Diante dos apelos dos militantes de esquerda que penaram nas mãos dos militares, entrou em cena a ministra do Planejamento, Miriam Belchior, que levou o assunto a uma das presas políticas julgadas na 2ª Auditoria Militar em São Paulo, a presidente Dilma Rousseff.
Com a sinalização política de que o símbolo do arbítrio deveria virar um centro de memória das injustiças praticadas contra militantes políticos e seus advogados, a etapa final envolveria uma negociação entre Ministério Público Federal e Polícia Federal.

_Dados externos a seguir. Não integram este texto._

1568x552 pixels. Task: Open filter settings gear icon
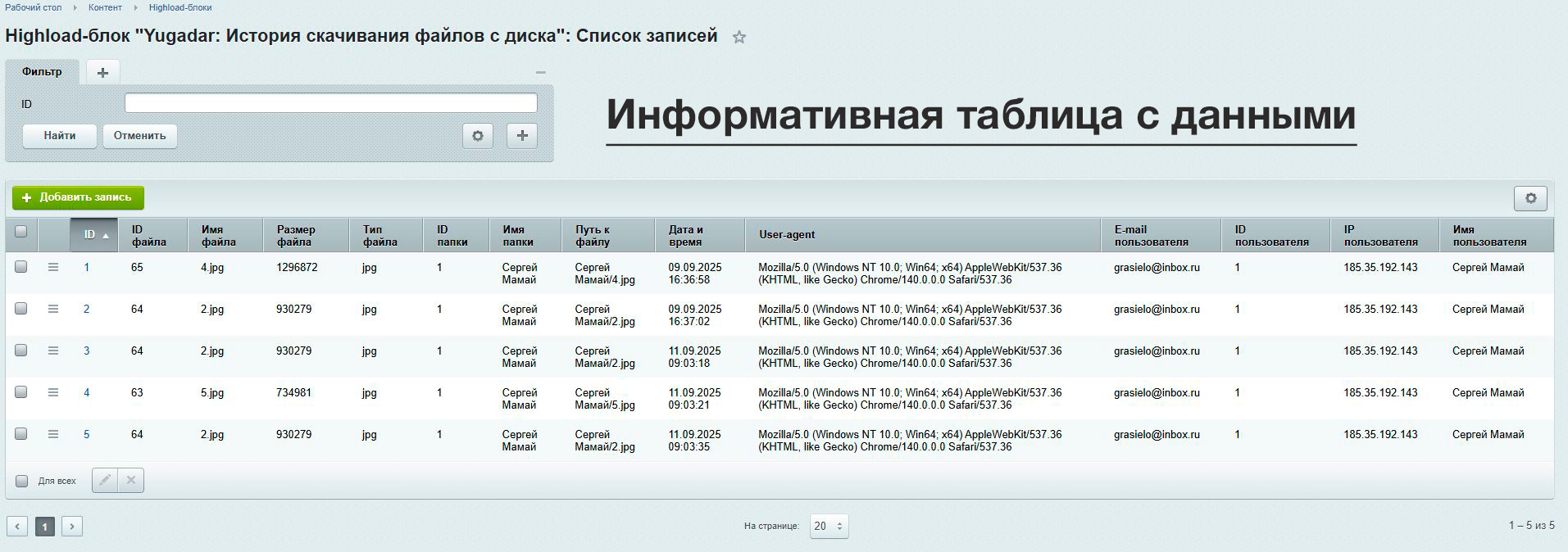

“O prédio abrigaria uma delegacia de estrangeiros, mas a Polícia Federal acabou desistindo dele em troca de outro espaço na Barra Funda”, conta o procurador Marlon Weichert.
A operação, segun do ele, contou com a concordância do superintendente da PF em São Paulo, Roberto Troncon Filho.
Nos últimos dias a Superintendência do Patrimônio Público da União em São Paulo encerrou o caso com uma cessão de uso a OAB por 20 anos, renováveis por mais 20. “Os jovens desconhecem o que houve aqui. Eles precisam saber que a democracia teve um custo”, afirmou o presidente da OAB paulista, Marcos da Costa.
O Memorial da Luta pela Justiça deverá ser inaugurado no primeiro semestre do ano que vem, provavelmente em abril, para coincidir com os 50 anos do golpe militar de 1964. O acervo será organizado pelo Núcleo de Preservação da Memória Política em conjunto com OAB e órgãos dos governos federal, estadual e municipal.
A entrega solene do prédio foi marcada pelo reencontro de advogados e presos políticos que passaram pela 2ª Auditoria Militar.
“Os advogados mais livraram presos políticos de torturadores e assassinos do que exerceram a defesa dos acusados”, disse o advogado e ex-preso político Aton Fon Filho, para quem a Justiça militar exerceu “um peso muito grande” no processo de arbítrio.
Uma sala num pequeno anexo no fundo do prédio, que servia para recolher os presos que prestariam depoimento, segundo Fon, foi também um local de tortura. Ele conta que lá foi torturado o cabo Carlos Mariani cujo crime havia sido uma tentativa de denúncia sobre os horrores praticados pela polícia e militares nos porões da Oban (Operação Bandeirantes).
Fon diz que quem denunciava a tortura era isolado e seu relato repassado aos agentes acusados, o que gerava uma série de retaliações que variavam de novas torturas ou desaparecimentos.
“A Justiça militar acobertava os crimes”, afirma o advogado. Segundo ele o máximo que o juiz permitia ao preso que denunciava em detalhes o processo de tortura era uma frase perdida em meio ao depoimento: “alega ter sofrido maus tratos”.
Foi assim, segundo ele, que a Justiça tratou o caso de Eduardo Collen Leite, o Bacuri, retirado da cela para ser torturado e morto. Levados para prestar depoimento, Fon e outros presos fariam a denúncia, mas o juiz Nelson Guimarães, segundo ele, percebeu e desistiu de tomar o depoimento. No local eles fizeram a denúncia aos gritos e com panfletos em que descreveram os preparativos da polícia para retirar Bacuri, executado dois meses depois.